Project

siftly

0.0
The project is in a healthy, maintained state
Siftly provides a small, framework-agnostic core for registering spam filters, executing pipelines, and aggregating structured results.
2005
2006
2007
2008
2009
2010
2011
2012
2013
2014
2015
2016
2017
2018
2019
2020
2021
2022
2023
2024
2025
2026
 Dependencies

Development

~> 5.0
~> 13.0
 Project Readme

Siftly

siftly is the core runtime. It does not ship opinionated spam rules. It gives you:

  • a filter contract
  • a registry
  • pipeline configuration
  • result objects
  • aggregation and failure handling

Use this gem directly if you are writing your own filters. Add one or more plugin gems if you want ready-made heuristics.

Installation

gem "siftly"

Usage

Load the core gem plus any plugin gems you want to use, configure the active filters once, then call Siftly.check.

require "siftly"
require "siftly/content"
require "siftly/links"

Siftly.configure do |config|
  config.aggregator = :score
  config.threshold = 1.0
  config.failure_mode = :record

  config.use :keyword_pack
  config.use :shortener_link

  config.filter :keyword_pack do |filter|
    filter.keywords = ["seo agency", "buy backlinks", "guest post"]
    filter.weight = 0.4
  end
end

result = Siftly.check(
  value: "Our SEO agency can buy backlinks.

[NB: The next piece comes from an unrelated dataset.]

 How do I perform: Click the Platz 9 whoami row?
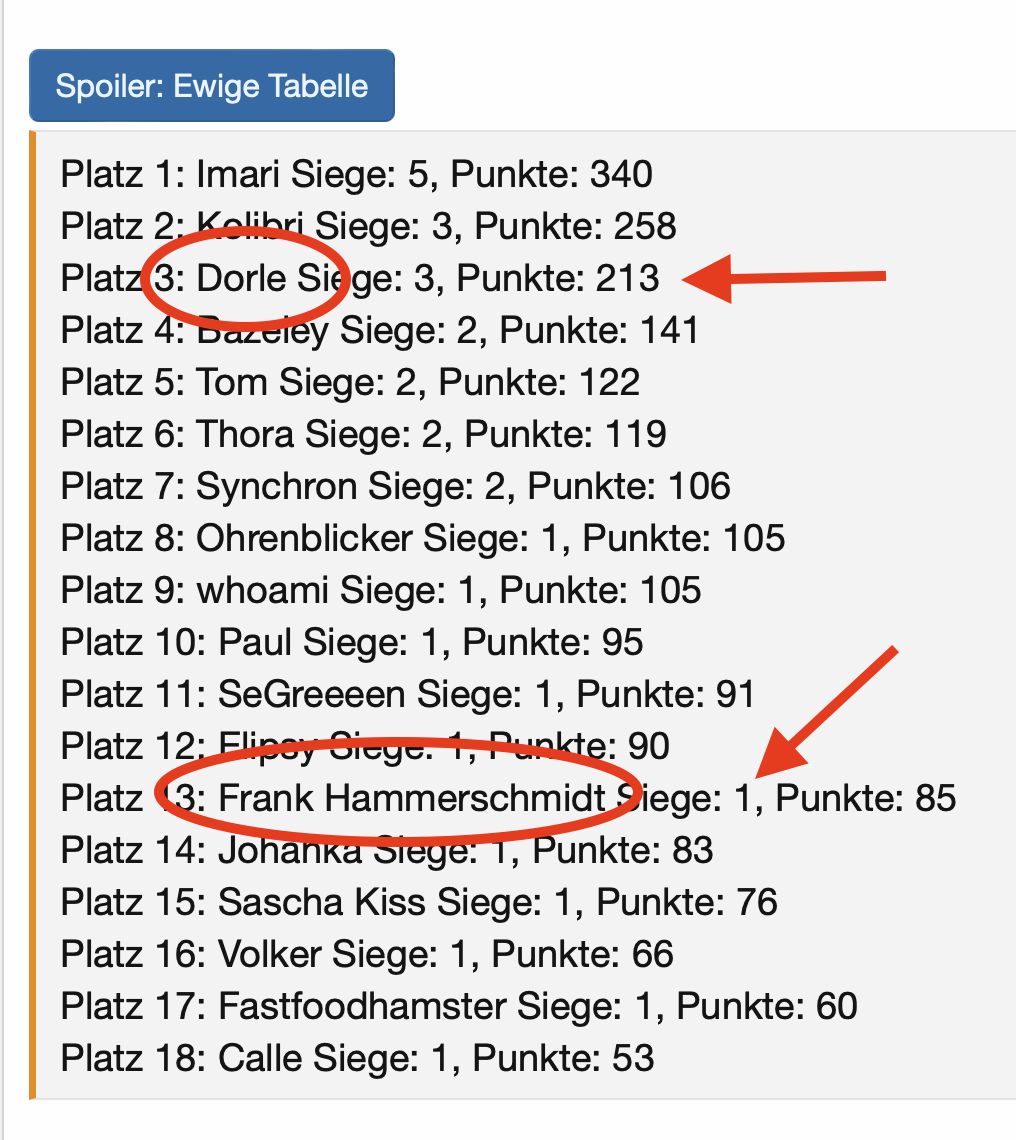coord(380,590)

Details: https://bit.ly/demo",
  attribute: :message,
  context: { source: "contact_form" }
)

result.spam?    # => true
result.score    # => 1.3
result.reasons  # => ["Matched 2 configured keyword terms", "Submission contains shortened URLs"]
result.matches.map(&:filter) # => [:keyword_pack, :shortener_link]

Configuration Reference

Siftly.configure yields a Siftly::Config object. These are the supported global settings.

config.use(key)

Enables a filter for all future Siftly.check calls unless that call passes an explicit filters: list.

Accepted values:

  • a symbol such as :keyword_pack
  • a string such as "keyword_pack"

Behavior:

  • keys are normalized to symbols
  • duplicate calls are ignored
  • order is preserved, and filters run in that order

config.filter(key) { |filter| ... }

Creates or updates a Siftly::FilterConfig for the named filter.

Accepted values for key:

  • a symbol
  • a string

Inside the block, filter is a mutable Siftly::FilterConfig.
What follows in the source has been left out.